[Opening Data section section]

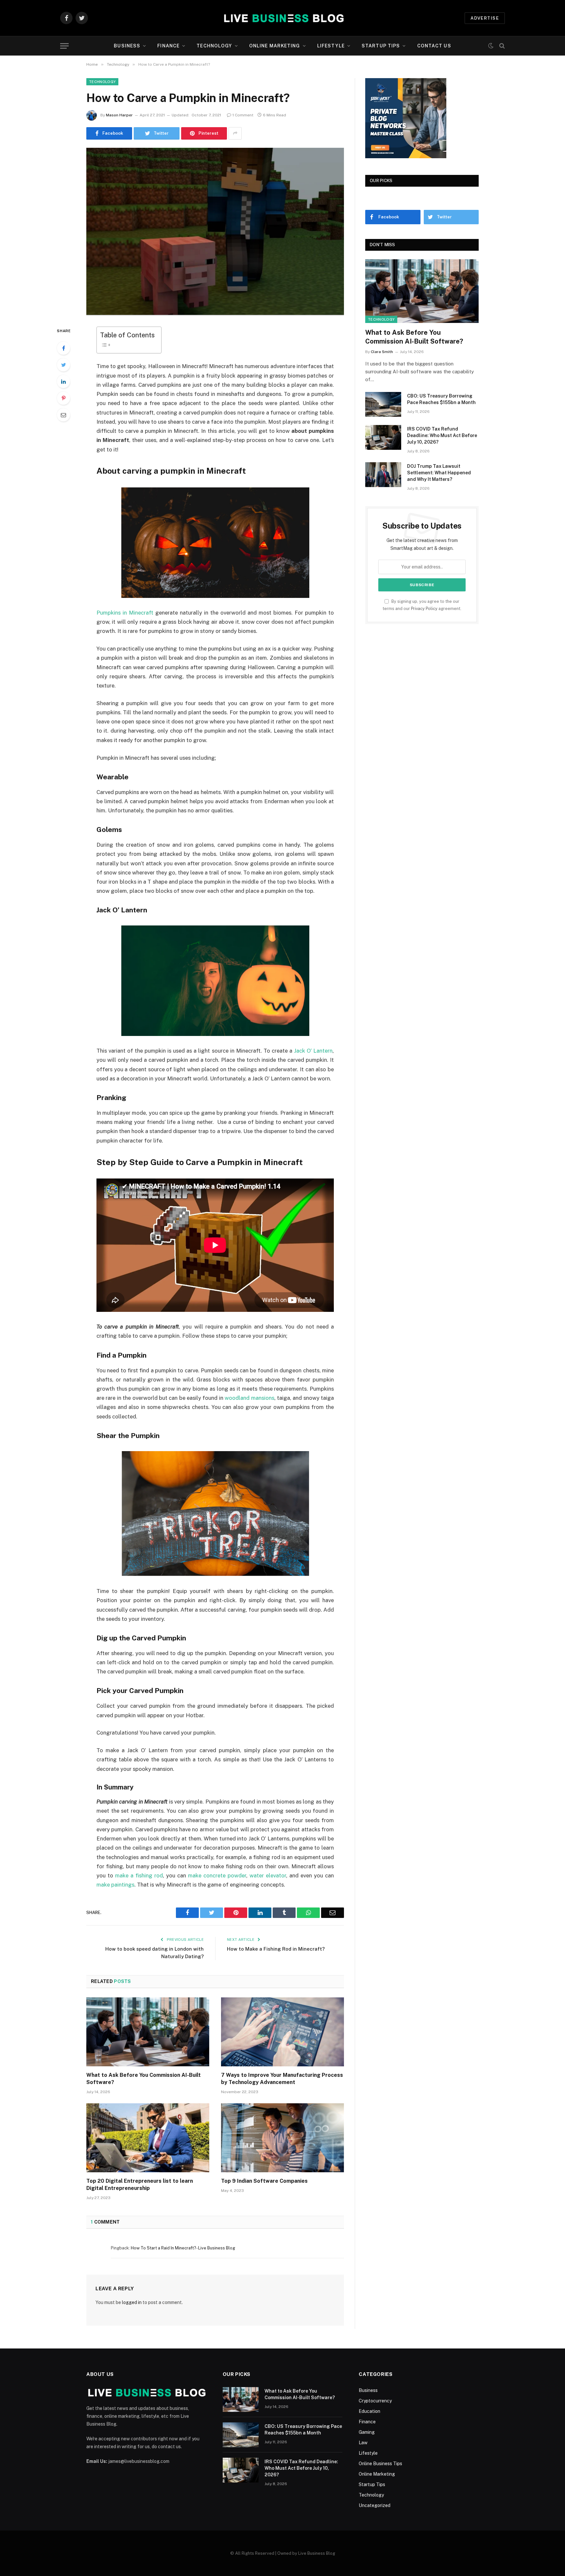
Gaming (367, 2432)
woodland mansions (249, 1398)
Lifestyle (331, 45)
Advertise (485, 18)
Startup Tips (381, 45)
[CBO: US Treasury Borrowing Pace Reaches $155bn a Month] (383, 404)
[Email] (63, 414)
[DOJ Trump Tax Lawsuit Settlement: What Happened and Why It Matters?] (383, 474)
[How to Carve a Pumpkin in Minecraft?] (215, 232)
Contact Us (434, 45)
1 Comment (242, 115)
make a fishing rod (139, 1875)
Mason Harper (119, 115)
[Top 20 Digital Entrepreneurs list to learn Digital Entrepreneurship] (147, 2138)
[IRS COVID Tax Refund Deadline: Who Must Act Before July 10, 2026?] (383, 437)
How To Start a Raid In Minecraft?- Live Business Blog (183, 2248)
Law (363, 2442)
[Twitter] (63, 364)
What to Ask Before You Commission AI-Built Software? (143, 2078)
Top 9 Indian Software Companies (264, 2181)
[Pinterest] (63, 398)
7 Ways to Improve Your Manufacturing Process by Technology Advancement (282, 2078)
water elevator (267, 1875)
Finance (168, 45)
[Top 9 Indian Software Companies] (282, 2138)
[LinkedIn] (63, 381)
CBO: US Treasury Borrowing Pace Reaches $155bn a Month (441, 399)
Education (369, 2411)
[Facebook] (63, 348)
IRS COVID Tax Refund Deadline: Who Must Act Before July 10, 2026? (442, 435)
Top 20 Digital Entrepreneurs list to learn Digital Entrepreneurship (139, 2184)
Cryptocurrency (375, 2400)
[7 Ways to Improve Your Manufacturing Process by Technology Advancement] (282, 2032)
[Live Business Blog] (283, 18)
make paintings (115, 1884)
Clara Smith (382, 351)
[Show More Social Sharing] (235, 133)
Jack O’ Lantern (313, 1050)
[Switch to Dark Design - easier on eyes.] (491, 46)
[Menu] (64, 46)
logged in (132, 2302)
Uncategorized (374, 2505)
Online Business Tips (380, 2463)
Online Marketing (274, 45)
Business (127, 45)
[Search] (501, 46)
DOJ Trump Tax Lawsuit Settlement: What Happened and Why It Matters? (439, 473)
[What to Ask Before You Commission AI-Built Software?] (147, 2032)
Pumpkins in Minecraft (124, 612)
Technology (214, 45)
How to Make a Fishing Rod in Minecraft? (276, 1949)
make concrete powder (217, 1875)
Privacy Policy (424, 608)
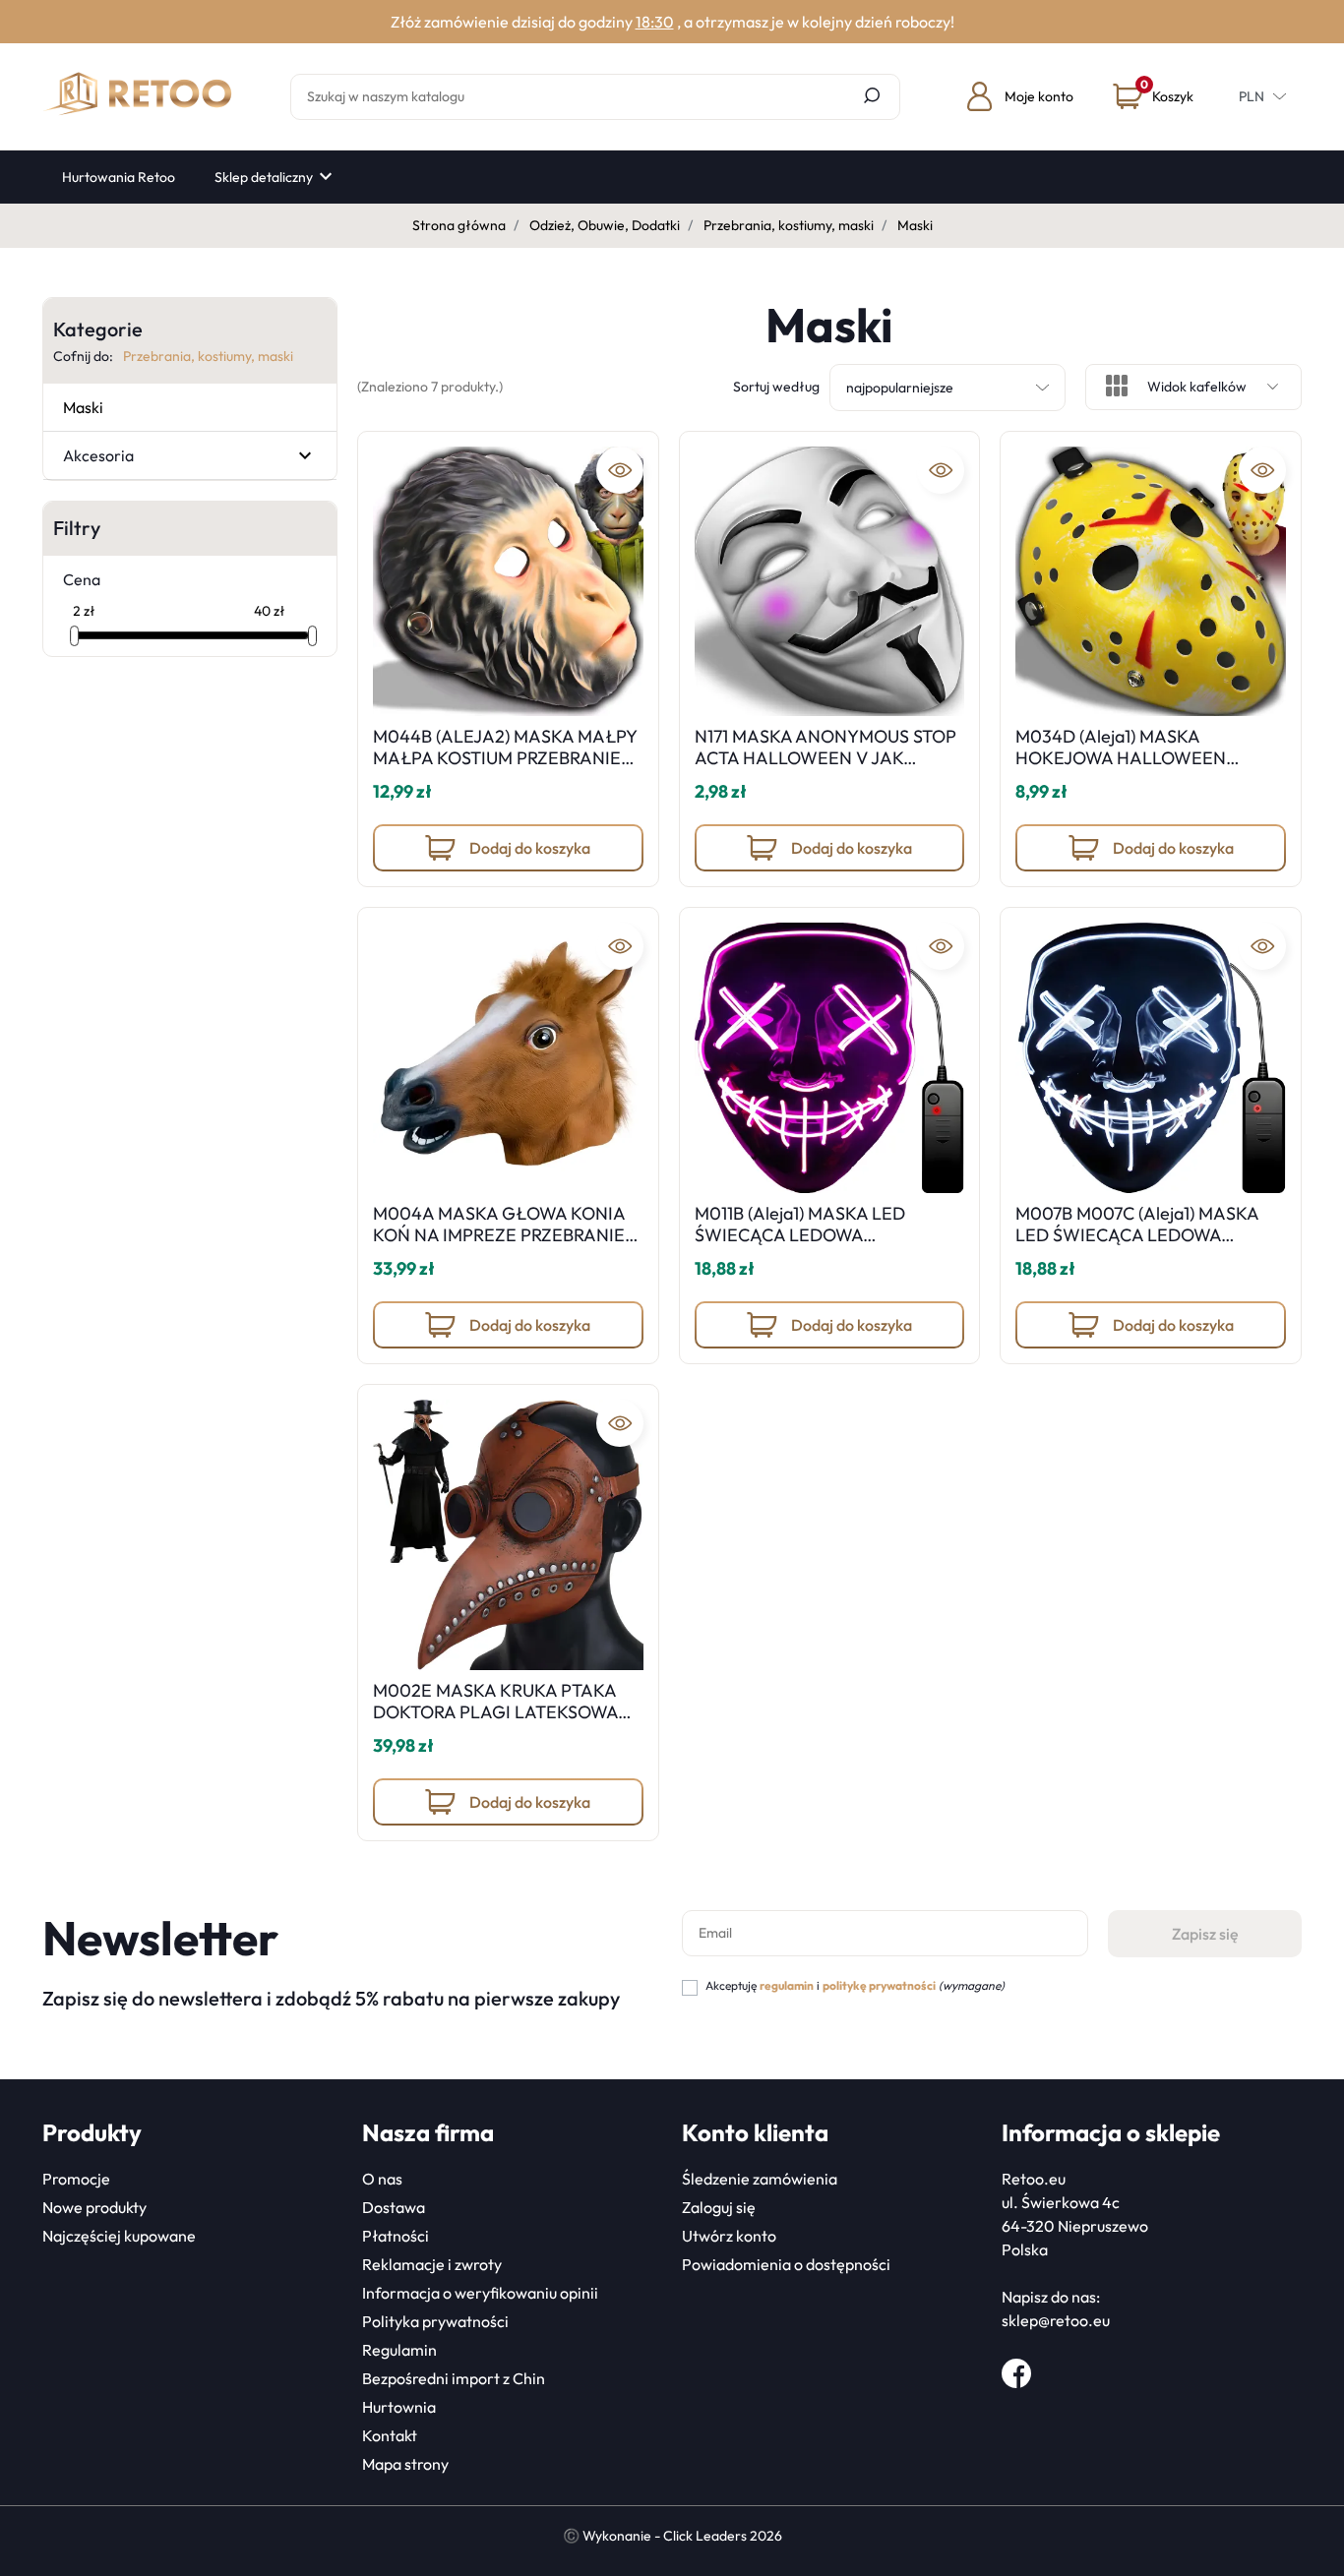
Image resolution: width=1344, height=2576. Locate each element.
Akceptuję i (855, 1985)
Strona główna (459, 225)
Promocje (76, 2178)
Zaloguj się (719, 2207)
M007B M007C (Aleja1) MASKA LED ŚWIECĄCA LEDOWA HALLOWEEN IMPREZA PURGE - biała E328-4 (1145, 1245)
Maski (83, 407)
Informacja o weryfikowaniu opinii (480, 2293)
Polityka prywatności (435, 2321)
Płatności (395, 2236)
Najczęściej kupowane (119, 2236)
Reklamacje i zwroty (432, 2264)
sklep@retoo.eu (1056, 2320)
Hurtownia (399, 2407)
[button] (1153, 96)
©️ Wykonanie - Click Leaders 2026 (672, 2536)
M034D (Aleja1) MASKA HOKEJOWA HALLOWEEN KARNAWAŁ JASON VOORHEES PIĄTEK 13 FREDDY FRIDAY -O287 (1149, 768)
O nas (382, 2178)
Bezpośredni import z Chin (453, 2378)
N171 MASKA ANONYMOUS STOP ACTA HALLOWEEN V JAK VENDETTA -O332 (825, 757)
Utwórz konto (729, 2236)
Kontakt (389, 2435)
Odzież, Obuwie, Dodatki (604, 225)
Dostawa (393, 2207)
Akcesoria (98, 455)
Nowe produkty (94, 2207)
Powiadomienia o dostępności (786, 2264)
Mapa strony (405, 2464)
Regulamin (399, 2350)
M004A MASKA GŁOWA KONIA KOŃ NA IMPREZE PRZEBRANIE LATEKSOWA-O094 (499, 1234)
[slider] (74, 636)
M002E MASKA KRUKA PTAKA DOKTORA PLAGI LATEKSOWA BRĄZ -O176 (495, 1711)
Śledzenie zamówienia (759, 2178)
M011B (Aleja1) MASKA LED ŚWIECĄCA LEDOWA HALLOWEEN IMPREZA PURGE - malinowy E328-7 (825, 1245)
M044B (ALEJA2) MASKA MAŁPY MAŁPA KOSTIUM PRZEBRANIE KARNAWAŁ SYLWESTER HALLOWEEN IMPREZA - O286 (505, 768)
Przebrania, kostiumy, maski (788, 225)
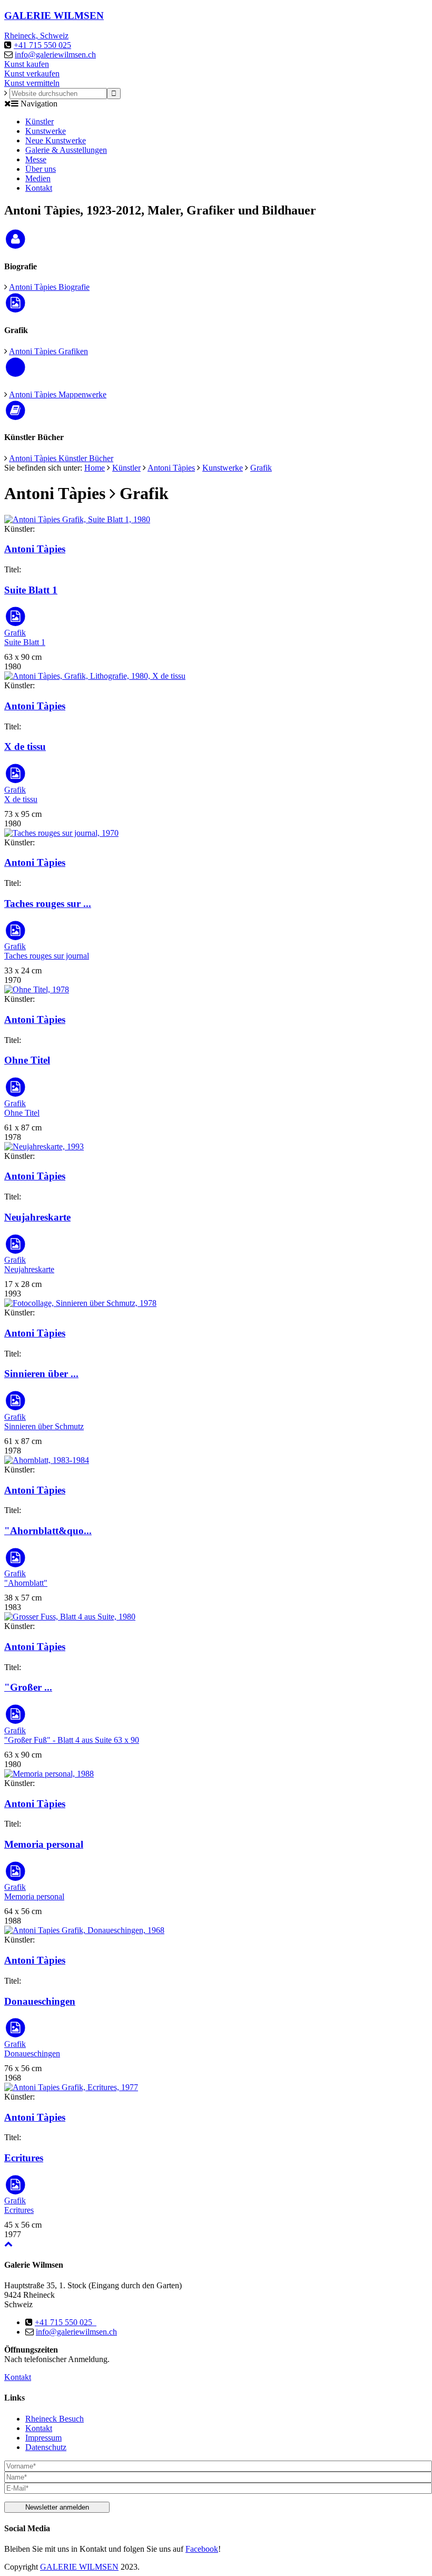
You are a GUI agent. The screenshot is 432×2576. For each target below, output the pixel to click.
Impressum (43, 2437)
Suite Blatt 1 (30, 590)
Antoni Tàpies (171, 467)
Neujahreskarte (37, 1217)
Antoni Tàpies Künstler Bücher (61, 458)
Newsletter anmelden (57, 2507)
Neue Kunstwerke (55, 140)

[Closing Data section section]

Instructions for the task: Drop the images, then copy the data exactly.

Expected output:
Gaming (367, 2432)
woodland mansions (249, 1398)
Lifestyle (331, 45)
Advertise (485, 18)
Startup Tips (381, 45)
[CBO: US Treasury Borrowing Pace Reaches $155bn a Month] (383, 404)
[Email] (63, 414)
[DOJ Trump Tax Lawsuit Settlement: What Happened and Why It Matters?] (383, 474)
[How to Carve a Pumpkin in Minecraft?] (215, 232)
Contact Us (434, 45)
1 Comment (242, 115)
make a fishing rod (139, 1875)
Mason Harper (119, 115)
[Top 20 Digital Entrepreneurs list to learn Digital Entrepreneurship] (147, 2138)
[IRS COVID Tax Refund Deadline: Who Must Act Before July 10, 2026?] (383, 437)
How To Start a Raid In Minecraft?- Live Business Blog (183, 2248)
Law (363, 2442)
[Twitter] (63, 364)
What to Ask Before You Commission AI-Built Software? (143, 2078)
Top 9 Indian Software Companies (264, 2181)
[Pinterest] (63, 398)
7 Ways to Improve Your Manufacturing Process by Technology Advancement (282, 2078)
water elevator (267, 1875)
Finance (168, 45)
[Top 9 Indian Software Companies] (282, 2138)
[LinkedIn] (63, 381)
CBO: US Treasury Borrowing Pace Reaches $155bn a Month (441, 399)
Education (369, 2411)
[Facebook] (63, 348)
IRS COVID Tax Refund Deadline: Who Must Act Before July 10, 2026? (442, 435)
Top 20 Digital Entrepreneurs list to learn Digital Entrepreneurship (139, 2184)
Cryptocurrency (375, 2400)
[7 Ways to Improve Your Manufacturing Process by Technology Advancement] (282, 2032)
[Live Business Blog] (283, 18)
make paintings (115, 1884)
Clara Smith (382, 351)
[Show More Social Sharing] (235, 133)
Jack O’ Lantern (313, 1050)
[Switch to Dark Design - easier on eyes.] (491, 46)
[Menu] (64, 46)
logged in (132, 2302)
Uncategorized (374, 2505)
Online Business Tips (380, 2463)
Online Marketing (274, 45)
Business (127, 45)
[Search] (501, 46)
DOJ Trump Tax Lawsuit Settlement: What Happened and Why It Matters? (439, 473)
[What to Ask Before You Commission AI-Built Software?] (147, 2032)
Pumpkins in Minecraft (124, 612)
Technology (214, 45)
How to Make a Fishing Rod in Minecraft? (276, 1949)
make concrete powder (217, 1875)
Privacy Policy (424, 608)
Image resolution: width=1344, height=2576. Locate each element.
Akceptuję i (855, 1985)
Strona główna (459, 225)
Promocje (76, 2178)
Zaloguj się (719, 2207)
M007B M007C (Aleja1) MASKA LED ŚWIECĄCA LEDOWA HALLOWEEN IMPREZA PURGE - biała E328-4 (1145, 1245)
Maski (83, 407)
Informacja o weryfikowaniu opinii (480, 2293)
Polityka prywatności (435, 2321)
Płatności (395, 2236)
Najczęściej kupowane (119, 2236)
Reklamacje i zwroty (432, 2264)
sklep@retoo.eu (1056, 2320)
Hurtownia (399, 2407)
[button] (1153, 96)
©️ Wykonanie - Click Leaders 2026 (672, 2536)
M034D (Aleja1) MASKA HOKEJOWA HALLOWEEN KARNAWAŁ JASON VOORHEES PIĄTEK 13 FREDDY FRIDAY -O287 (1149, 768)
O nas (382, 2178)
Bezpośredni import z Chin (453, 2378)
N171 MASKA ANONYMOUS STOP ACTA HALLOWEEN V JAK VENDETTA -O332 (825, 757)
Utwórz konto (729, 2236)
Kontakt (389, 2435)
Odzież, Obuwie, Dodatki (604, 225)
Dostawa (393, 2207)
Akcesoria (98, 455)
Nowe produkty (94, 2207)
Powiadomienia o dostępności (786, 2264)
Mapa strony (405, 2464)
Regulamin (399, 2350)
M004A MASKA GŁOWA KONIA KOŃ NA IMPREZE PRZEBRANIE LATEKSOWA-O094 (499, 1234)
[slider] (74, 636)
M002E MASKA KRUKA PTAKA DOKTORA PLAGI LATEKSOWA BRĄZ -O176 (495, 1711)
Śledzenie zamówienia (759, 2178)
M011B (Aleja1) MASKA LED ŚWIECĄCA LEDOWA HALLOWEEN IMPREZA PURGE - malinowy E328-7 (825, 1245)
M044B (ALEJA2) MASKA MAŁPY MAŁPA KOSTIUM PRZEBRANIE KARNAWAŁ SYLWESTER HALLOWEEN IMPREZA - O286 (505, 768)
Przebrania, kostiumy, maski (788, 225)
You are a GUI agent. The screenshot is 432×2576. For each target below, output the pixel to click.
Impressum (43, 2437)
Suite Blatt 1 (30, 590)
Antoni Tàpies (171, 467)
Neujahreskarte (37, 1217)
Antoni Tàpies Künstler Bücher (61, 458)
Newsletter anmelden (57, 2507)
Neue Kunstwerke (55, 140)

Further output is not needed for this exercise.